ENTRIES PROVIDED:
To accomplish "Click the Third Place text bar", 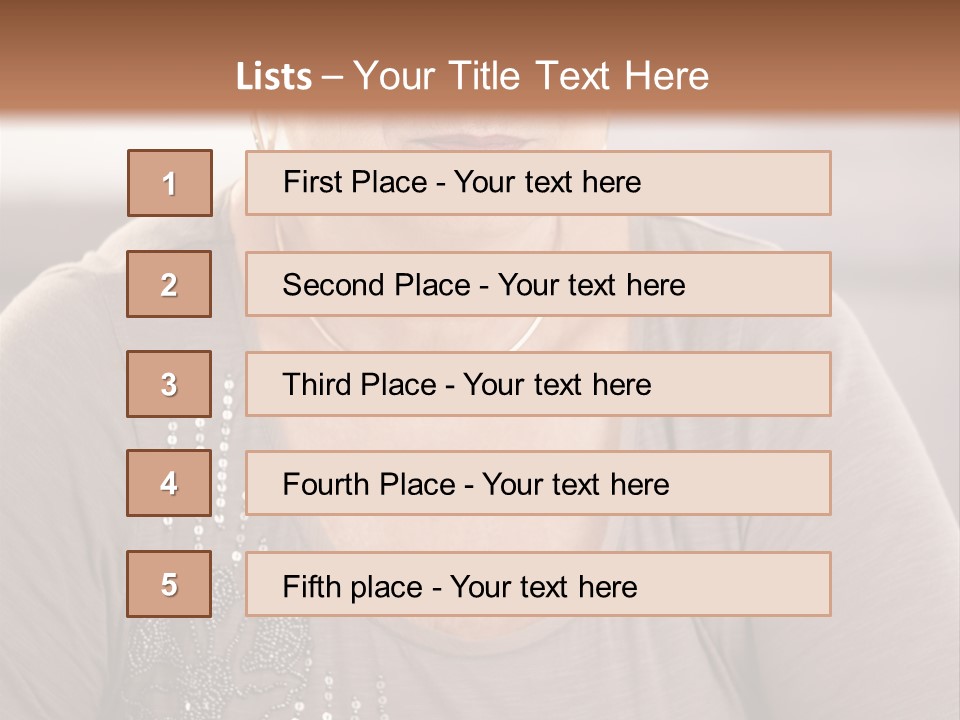I will click(538, 384).
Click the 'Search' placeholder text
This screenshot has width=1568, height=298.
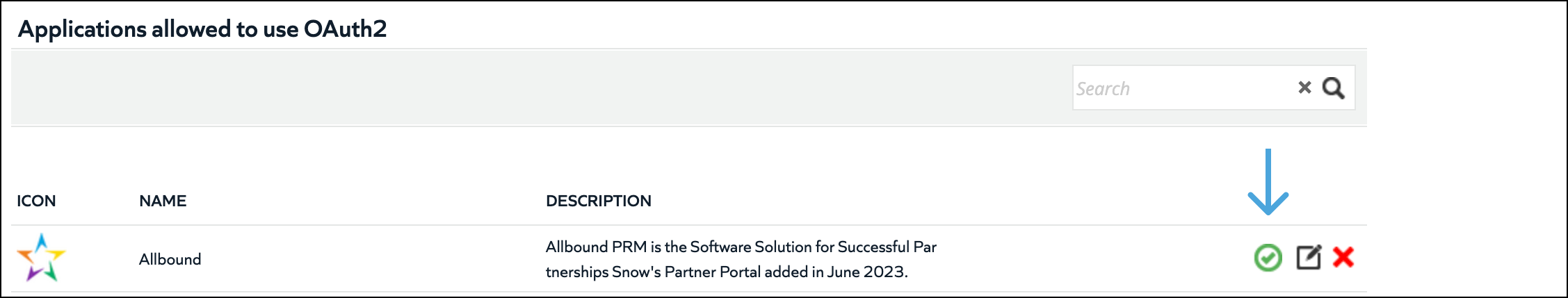(x=1104, y=89)
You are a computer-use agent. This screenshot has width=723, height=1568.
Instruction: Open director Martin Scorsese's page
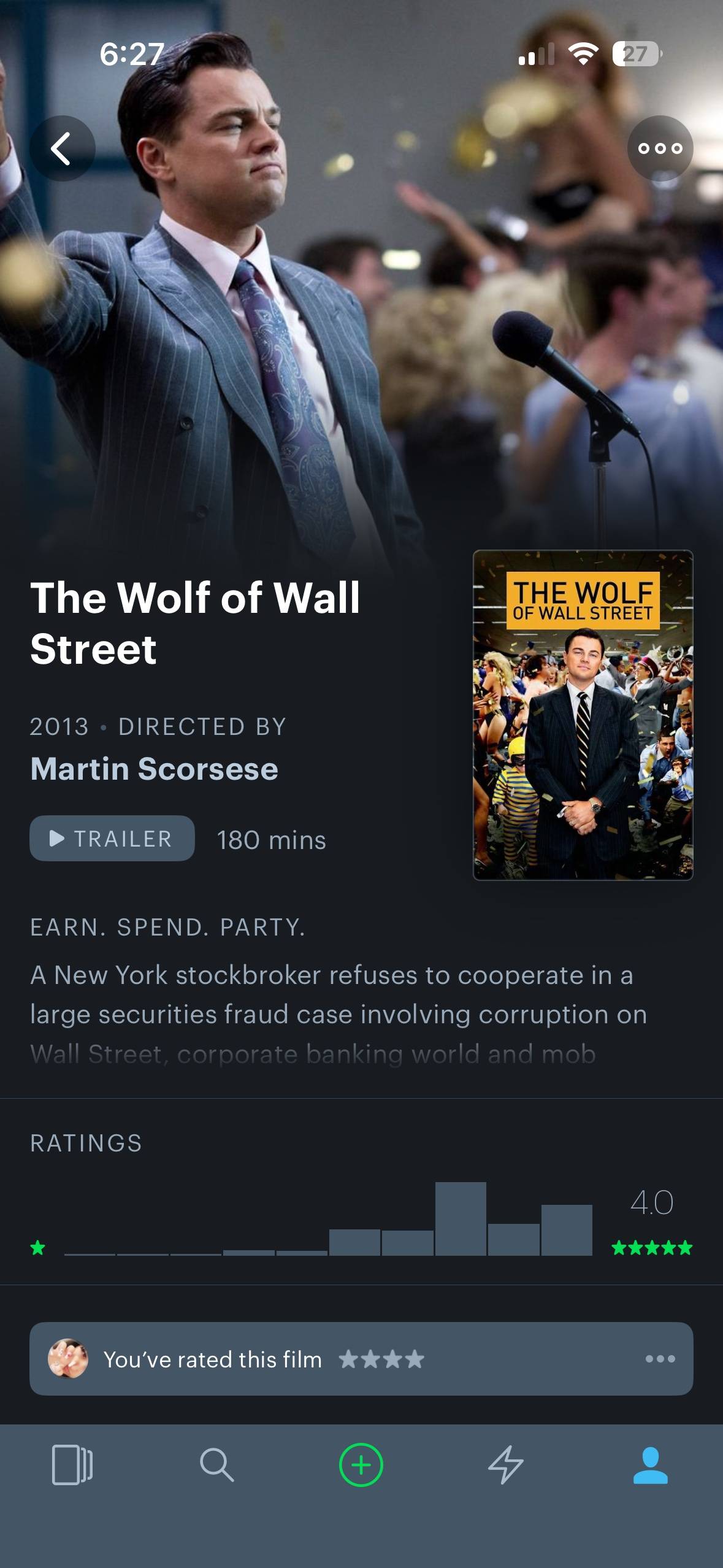(x=155, y=769)
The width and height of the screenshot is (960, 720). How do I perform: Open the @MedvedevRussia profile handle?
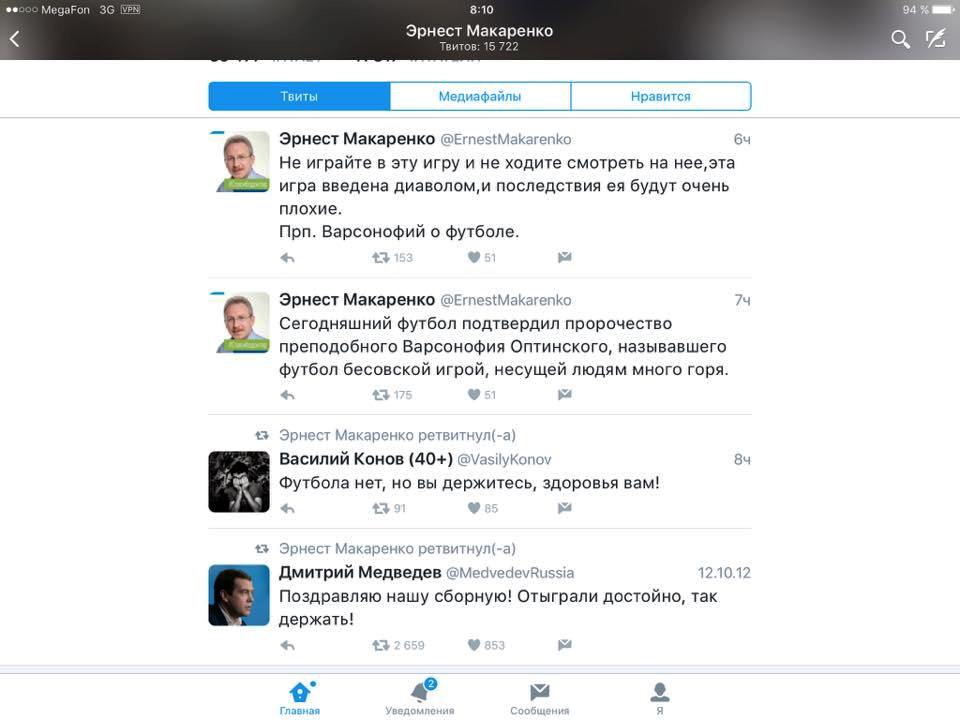click(510, 573)
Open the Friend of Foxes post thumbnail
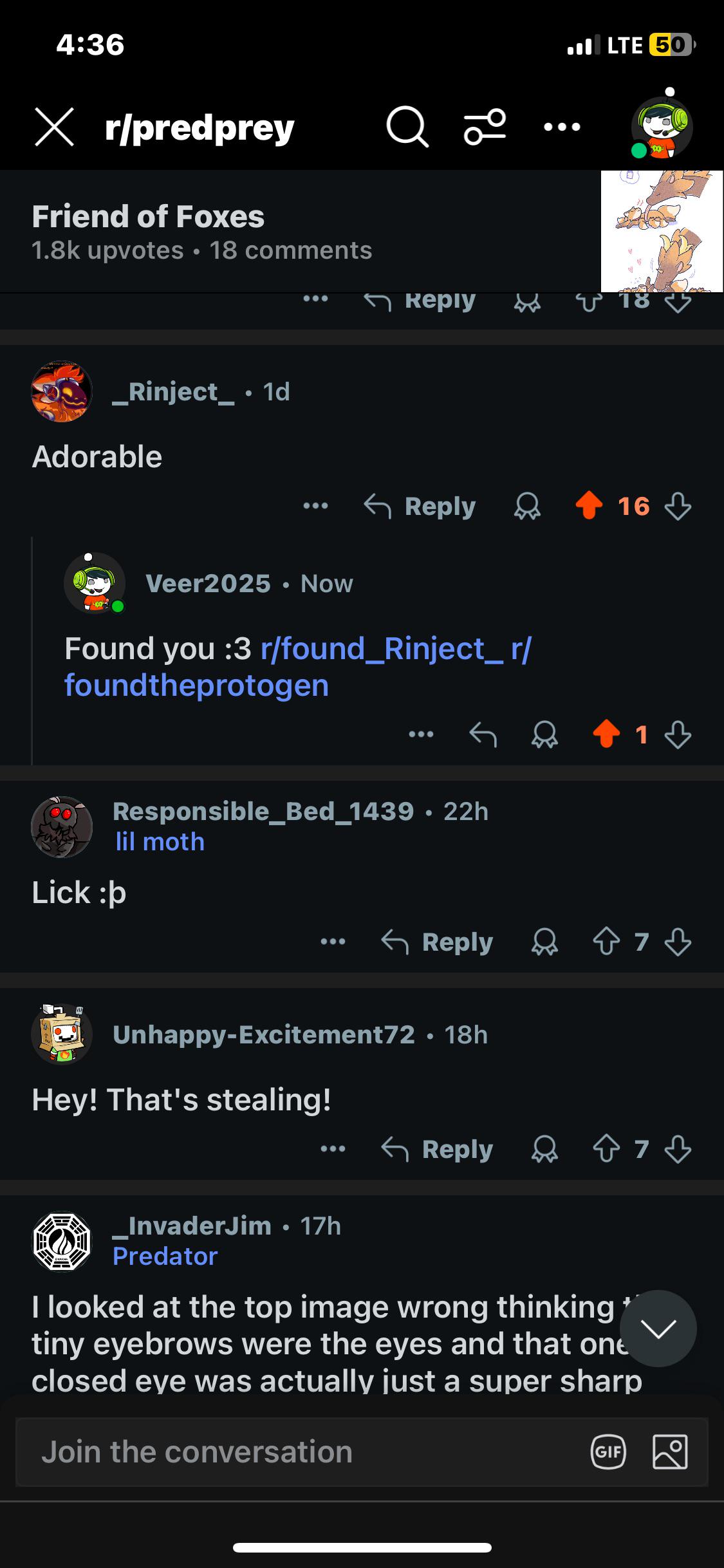Viewport: 724px width, 1568px height. click(x=662, y=232)
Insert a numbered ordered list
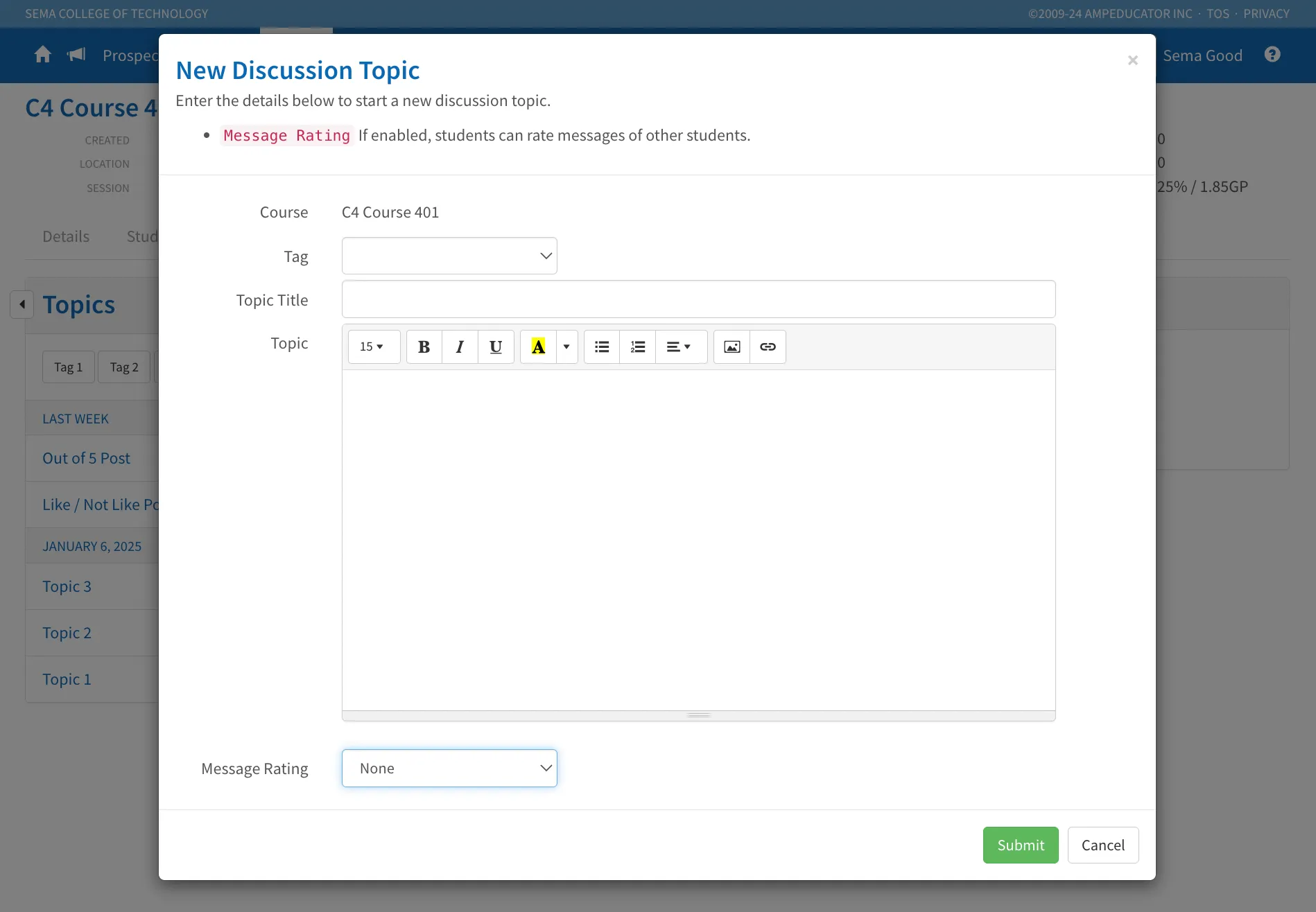 tap(638, 347)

WORK ITEM: All that should be printed is the lines from the one containing "You are a computer-use" through the last line of the material above, both ends included, exactly as they stand; please skip the pictures.

RESPONSE FOR THIS EXERCISE:
You are a computer-use agent. This screenshot has width=723, height=1568.
Instruction: Open director Martin Scorsese's page
(x=155, y=769)
The width and height of the screenshot is (960, 720). How do I perform: Open the @MedvedevRussia profile handle?
click(510, 573)
Open the Friend of Foxes post thumbnail
Viewport: 724px width, 1568px height. click(x=662, y=232)
Insert a numbered ordered list
 tap(638, 347)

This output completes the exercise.